It’s been called “the infrastructure of the information society”. By the end of the decade it will have profoundly impacted the scope and evolution of residential, government and enterprise automation, management and communications networks. Businesses alone may add as many as 9 billion connected nodes or more. The Internet of Things is a storm of change existing at a granular level, generally not noticed from the perspective of day-to-day experience, where simple devices supporting simple tasks can generate a relentless gale of data. One of the key challenges of the Internet of Things is the “basket of remotes” problem.
Jean-Louis Gassée described the basket of remotes problem like this; there are too many devices which don’t provide sufficient self-description or two-way communication capability when deployed, and this will result in countless applications that will need to interface with countless more devices that don’t necessarily share the protocols for speaking to one another. It’s like having a basket of remotes to control each of the components in your home theater system instead of having a single, universal remote that consolidates all the system functionality. This is typically because each device uses its own remote “language” or can’t advertise its condition to other devices which have the potential for control. Insufficient communication equals unpredictable performance. For IoT to attain its expected mass, a whole lot of devices are going to need to find a way to communicate with a whole lot of other devices on their own, with no human intervention. Think “plug and play” for the background set. And this thinking ultimately brings us to cables.
We’ve written a lot in this blog about USB Type-C. You’ll find articles here, hereand here, just for starters. Not so long ago, an article surfaced about certain dodgy cables destroying an engineer’s laptop and test equipment. The astonishing flexibility of the USB-C connection is an early manifestation of the emerging IoT experience. As we work to connect more things, to streamline more processes and to pack more power into smaller, lighter and more efficient packages, we are also going to find that we must carefully invest in technology that is optimized for self-description and two-way communication as an element of its environment. The manufacturer of the USB Type-C cable that damaged the Google engineer’s gear in the above article clearly hadn’t invested in understanding the need for intelligence in something as unprepossessing as a USB patchcord.
USB Type-C is just the first of what will certainly be an evolution in many connectivity systems. The traditional USB connection on your laptop or tablet has a straightforward job – transport data across a differential pair of conductors, and deliver 5 volts DC up to a maximum of 10 watts across another pair. Not so with USB-C. The new format’s 24 pins can support a dizzying array of power profiles that span a range ten times greater than past specs allowed. Additionally, the auto-configuration capability of USB-C allows the connection of audio, video, control and power elements in a less hierarchical, more intuitive order than in the past. You’ll be able to connect your smartphone to your tablet, or your tablet to a colleague’s tablet to share a battery charge or transfer content.

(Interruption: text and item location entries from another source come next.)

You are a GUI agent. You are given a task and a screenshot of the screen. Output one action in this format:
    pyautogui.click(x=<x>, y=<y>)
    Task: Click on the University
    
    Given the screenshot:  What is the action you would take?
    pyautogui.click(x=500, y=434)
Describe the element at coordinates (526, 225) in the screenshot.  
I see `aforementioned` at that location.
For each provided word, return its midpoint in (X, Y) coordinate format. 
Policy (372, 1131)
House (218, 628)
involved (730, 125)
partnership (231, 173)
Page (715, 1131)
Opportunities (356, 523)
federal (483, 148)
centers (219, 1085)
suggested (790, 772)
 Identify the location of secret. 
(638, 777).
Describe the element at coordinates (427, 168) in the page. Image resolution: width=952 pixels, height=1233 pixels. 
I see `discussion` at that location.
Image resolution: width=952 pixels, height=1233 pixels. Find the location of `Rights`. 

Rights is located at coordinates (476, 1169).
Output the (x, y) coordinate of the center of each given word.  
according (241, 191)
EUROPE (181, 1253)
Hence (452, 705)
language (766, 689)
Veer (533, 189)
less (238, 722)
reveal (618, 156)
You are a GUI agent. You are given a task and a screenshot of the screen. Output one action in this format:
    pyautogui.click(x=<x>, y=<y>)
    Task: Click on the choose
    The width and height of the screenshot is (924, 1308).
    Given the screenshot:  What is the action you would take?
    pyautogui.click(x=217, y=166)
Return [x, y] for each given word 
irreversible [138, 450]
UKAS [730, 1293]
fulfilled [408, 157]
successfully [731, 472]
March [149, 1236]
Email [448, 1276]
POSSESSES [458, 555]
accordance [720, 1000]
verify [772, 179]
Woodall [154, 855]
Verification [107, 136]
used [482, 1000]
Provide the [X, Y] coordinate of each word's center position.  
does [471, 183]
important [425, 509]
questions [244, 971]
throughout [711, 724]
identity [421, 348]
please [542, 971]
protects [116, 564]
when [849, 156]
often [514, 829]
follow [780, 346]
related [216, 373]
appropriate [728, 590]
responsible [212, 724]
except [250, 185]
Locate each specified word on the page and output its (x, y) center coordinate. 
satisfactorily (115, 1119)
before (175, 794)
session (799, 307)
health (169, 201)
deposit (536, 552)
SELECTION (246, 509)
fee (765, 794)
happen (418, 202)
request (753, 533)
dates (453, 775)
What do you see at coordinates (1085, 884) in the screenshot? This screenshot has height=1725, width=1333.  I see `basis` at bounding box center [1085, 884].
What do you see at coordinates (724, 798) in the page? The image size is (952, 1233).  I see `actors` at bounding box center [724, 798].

To make this possible, USB-C uses a complex system of e-marker chips and billboard chips embedded in the cables and connectors themselves. These “smart” cables and docks are little islands of information, far removed from the simple, stupid pipes of 20th Century connectivity.
In the near past, good connectivity was simply a matter of using quality construction techniques and the proper tools to attach the desired form factor interface to either end of a copper, fiber or hybrid cable. Making a quality, useful VGA interconnect didn’t take a lot of research or demand a big investment in engineering skills. The game changed very little when analog sunset gave way to a new, digital sunrise. For certain, HDMI cables are more complex and more challenging to build than an HD-15 terminated analog VGA patch cable, but this is a matter of scale and not substance. Pin 1 on one end connects to Pin 1 on the other end. The next generation of connectivity solutions, however, will demand a wholly different competency in system design and integration on the part of a manufacturer. It won’t take too many fried $1200 Chromebooks to ruin a reputation.
As the Internet of Things goes mainstream, suppliers of solutions and devices will have to focus on applications and standards as much as, or even more than, they do on processes and efficiencies. The best producers will ensure they have a strong presence at the leading edge of the storm, all the better to understand how the landscape will be changed by the coming winds of technological change. Instead of asking a simple “How long do you want this connection?”, they will instead ask “What do you want it to do?” Instead of listing how many things they can connect, the best manufacturers will be sharing their vision of new and emerging A/V apps and services.
The communications industry, and the A/V community in particular, will be driven to look at cabling and connectivity as a fully-fledged component of the system’s design. “Cable trust” will mean a lot more than simply avoiding counterfeit cables that fail to meet fire and flame resistant standards or that don’t deliver the performance indicated by their published specs. In the TechRadar™: Internet Of Things, Q1 2016 report, Forrester states that IoT “standards are nascent, as vendors are only a couple of years into the process of creating general-purpose interoperability standards.” As the tempest called the Internet of Things scours the landscape, and as a new normal where patch cords and cables have to communicate with the devices to which they’re attached begins to take shape and grow, you’ll need to know that your connectivity solutions are coming from a vendor who’s committed, involved and excited about making your installations work to the very limits of their design.